** Opening Working data block **
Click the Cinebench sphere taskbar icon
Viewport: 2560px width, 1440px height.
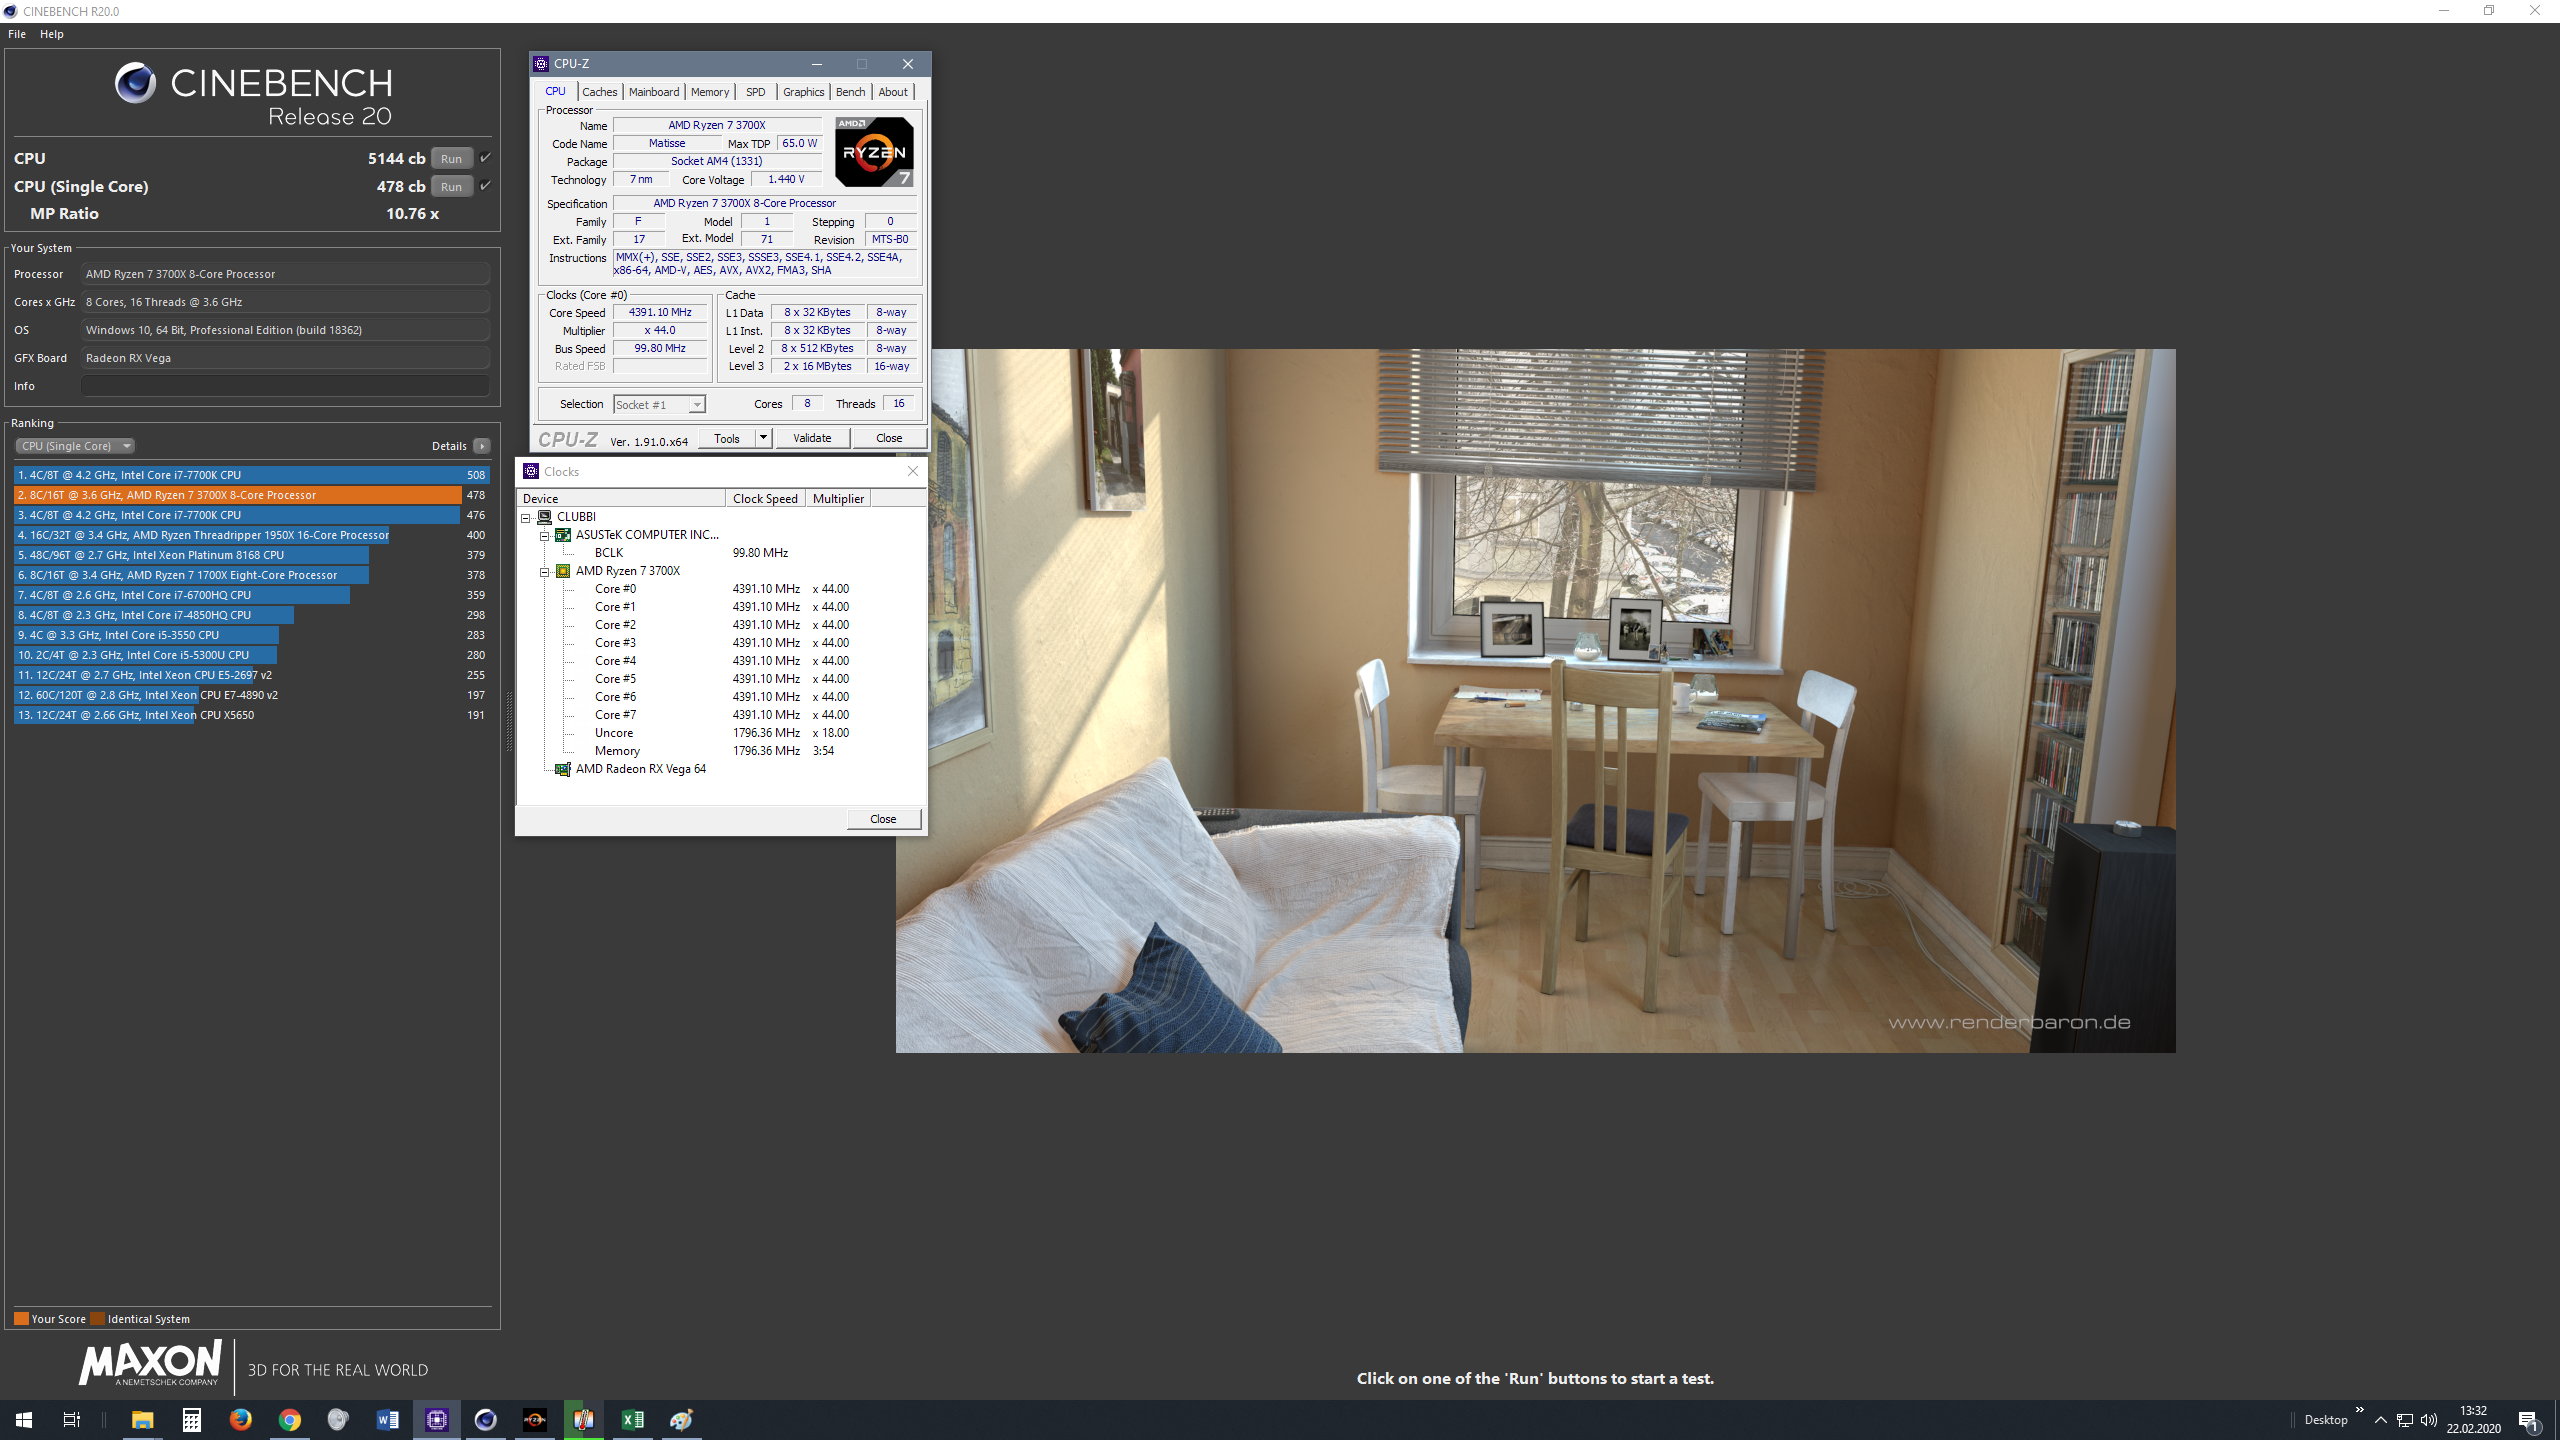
** Closing Working data block **
** Opening Working data block **
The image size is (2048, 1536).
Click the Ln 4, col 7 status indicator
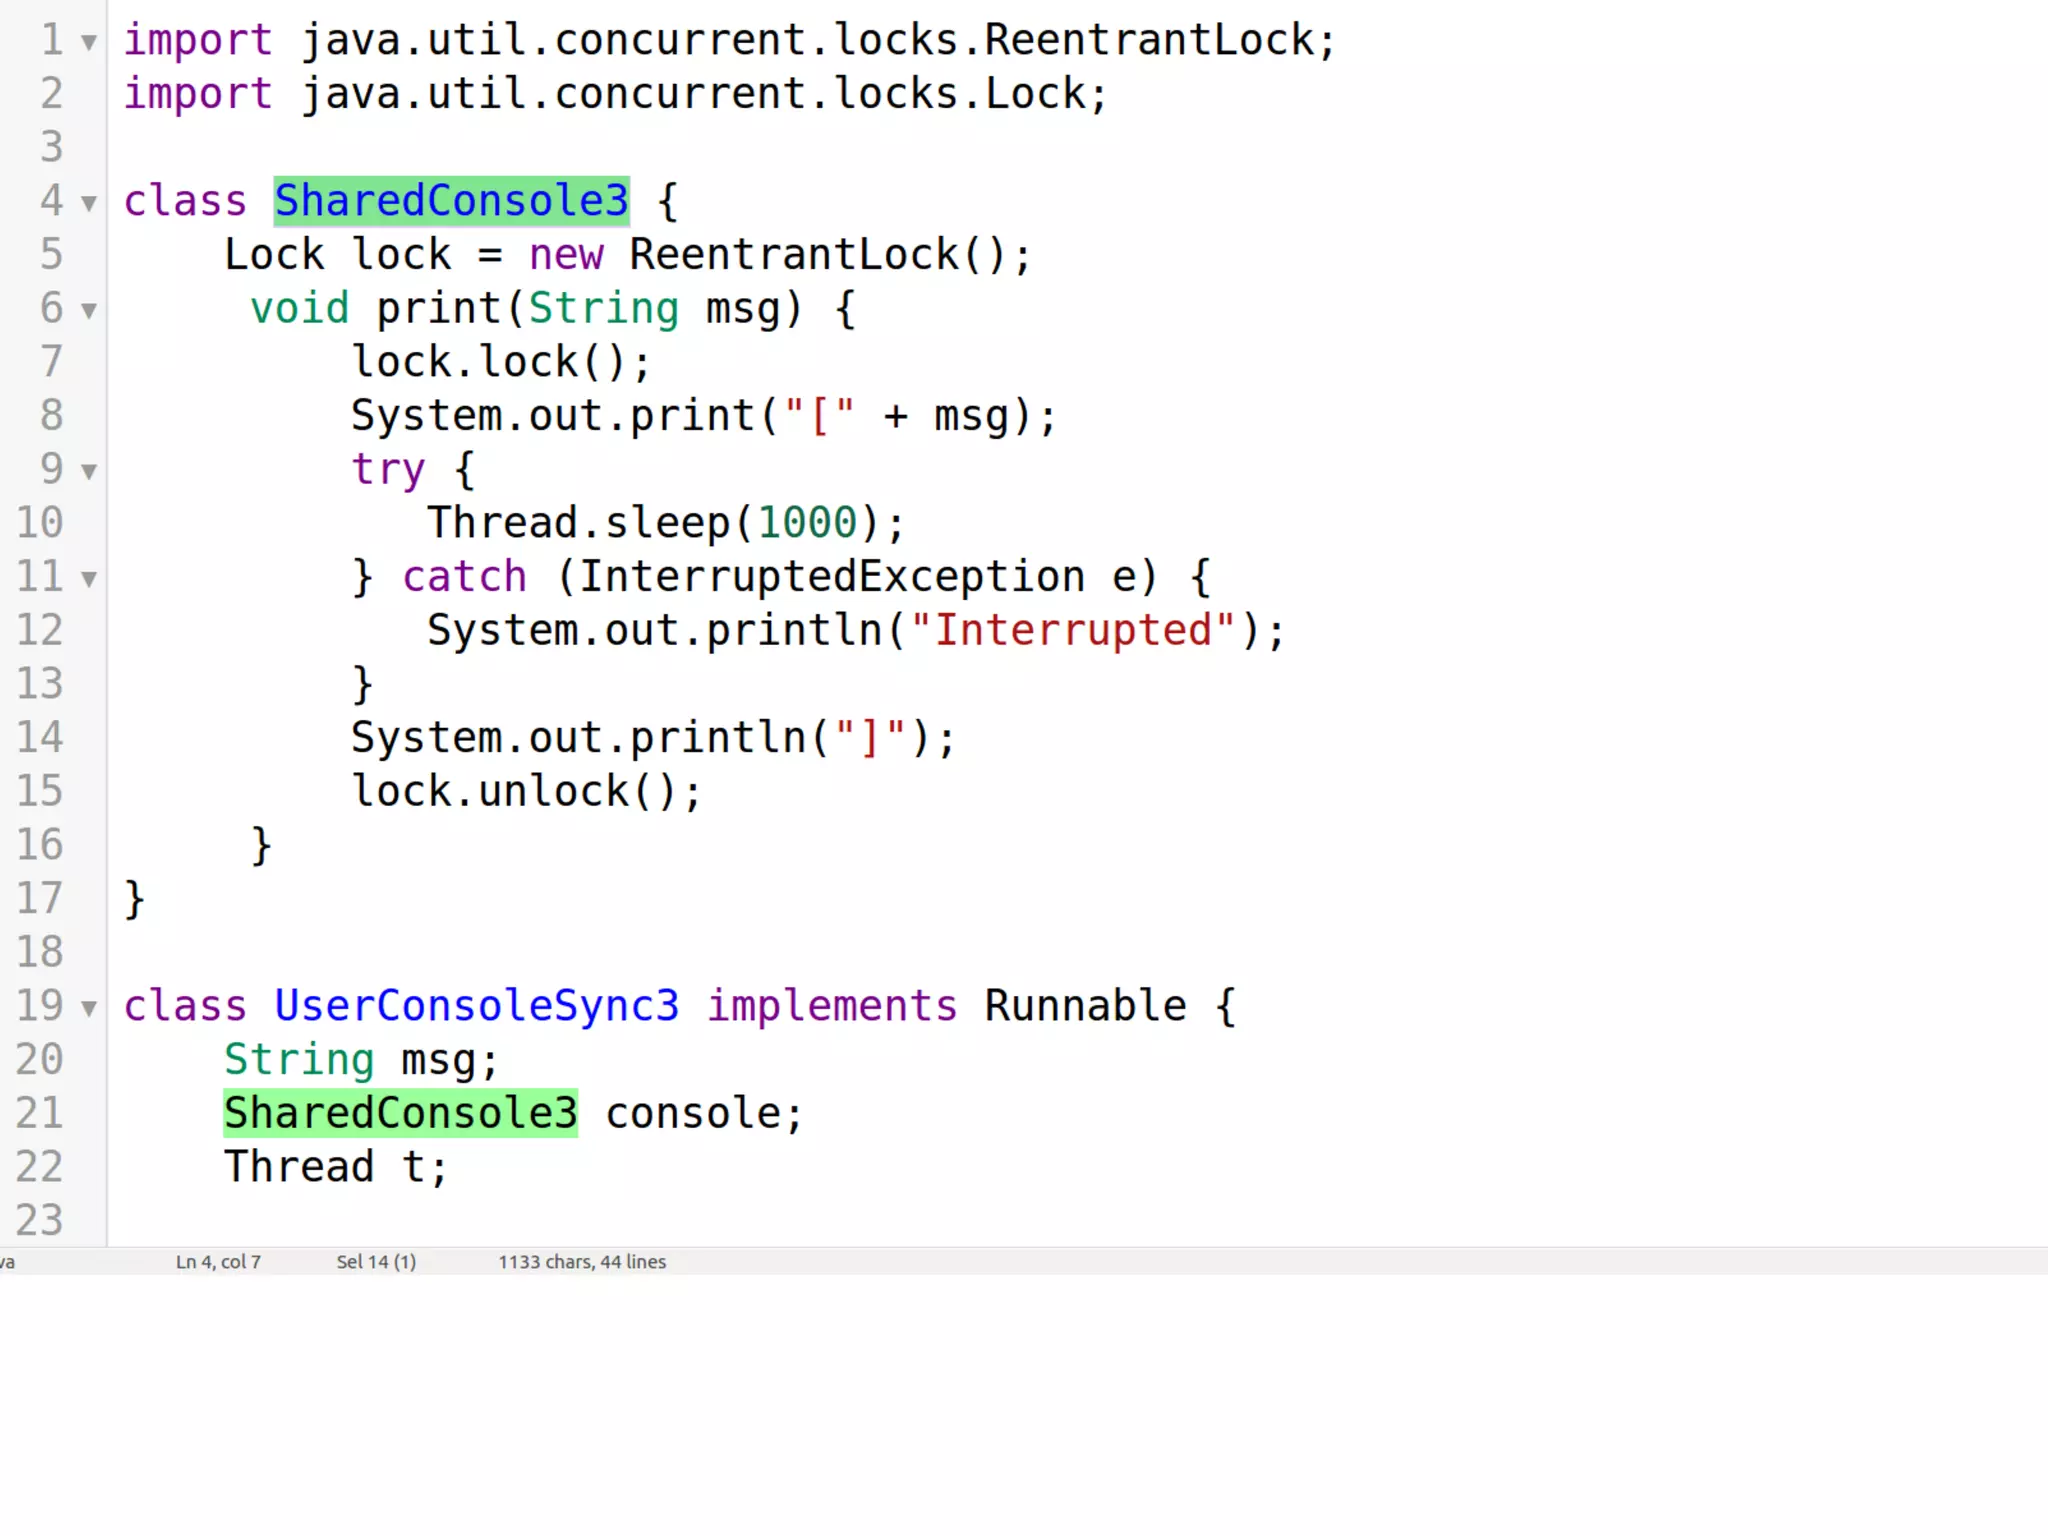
** Closing Working data block **
** Opening Working data block **
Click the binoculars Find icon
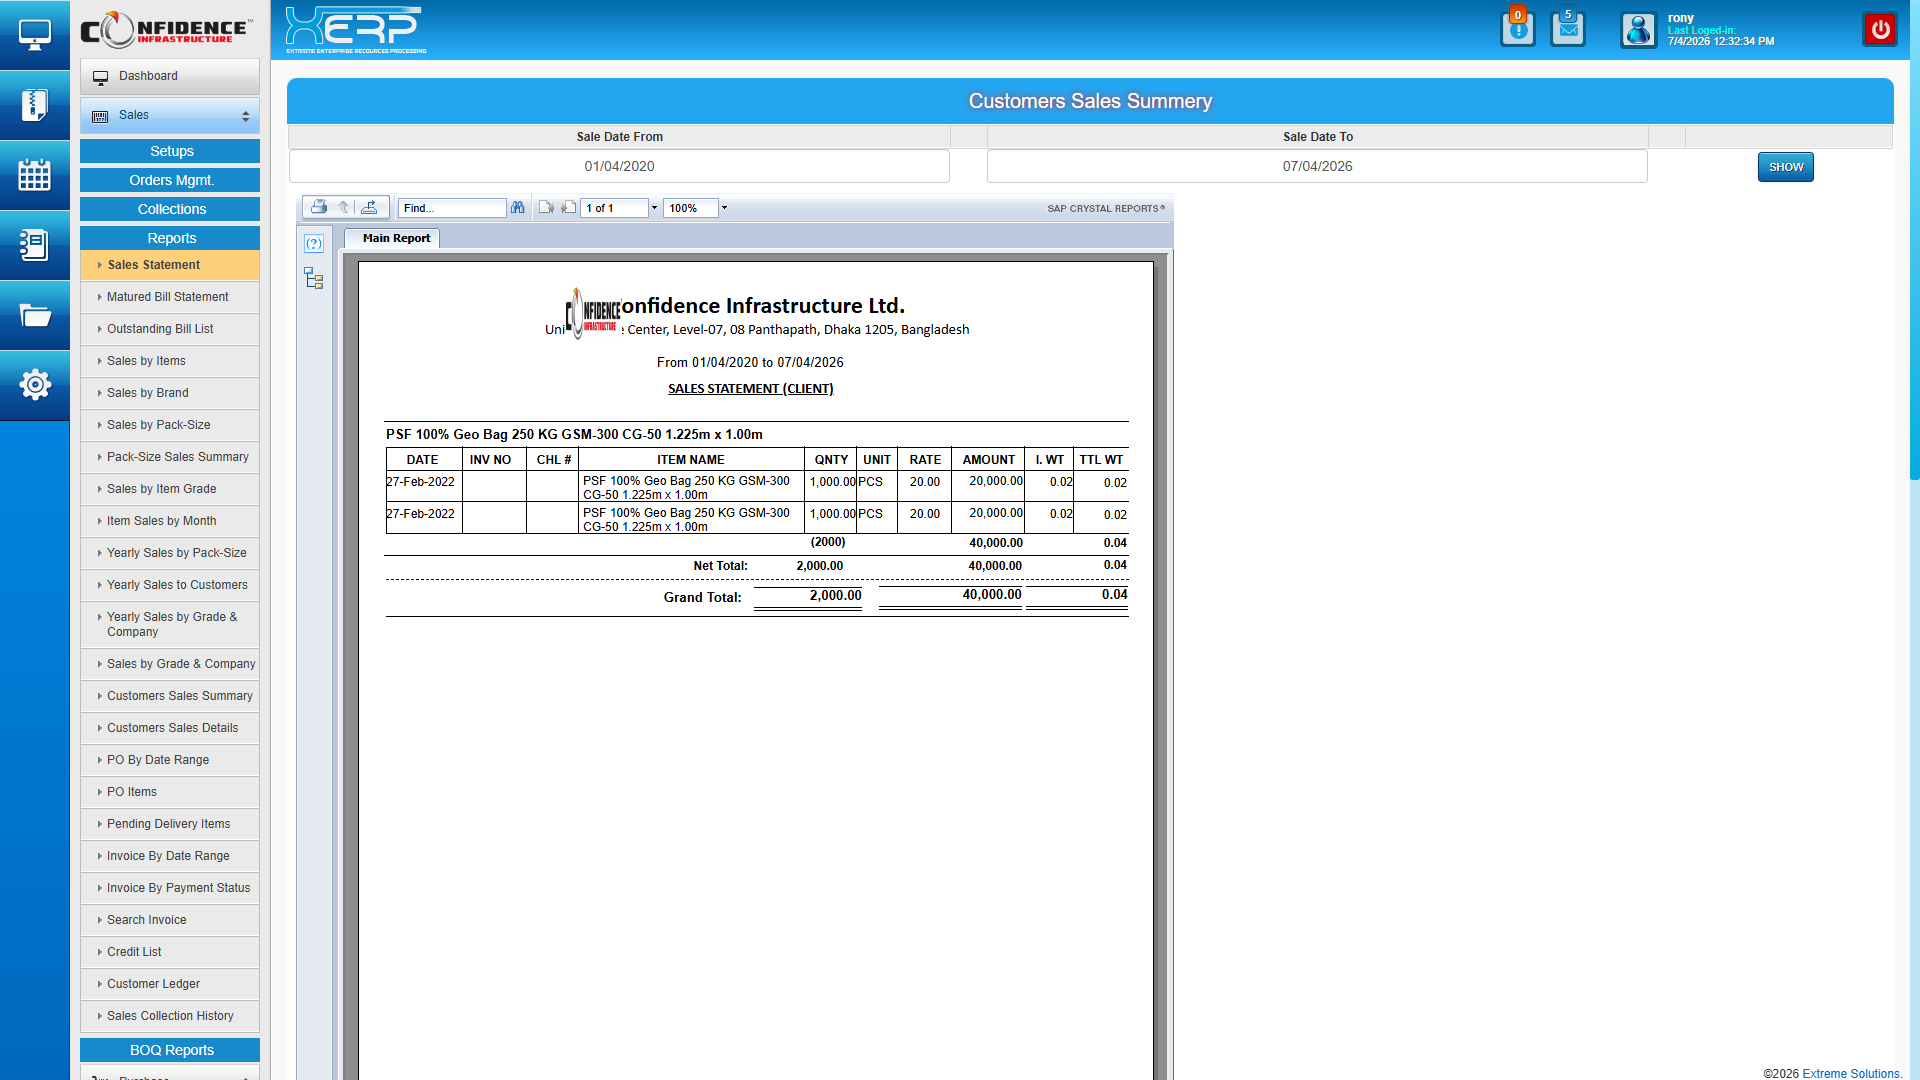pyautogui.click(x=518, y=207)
** Closing Working data block **
*Directions:* Could you reproduce, exactly, every line above from the line with "Click the Cinebench sphere taskbar icon" to the line with "Viewport: 2560px width, 1440px height.", and no other line? Both ends count.

*Answer to this task:*
Click the Cinebench sphere taskbar icon
Viewport: 2560px width, 1440px height.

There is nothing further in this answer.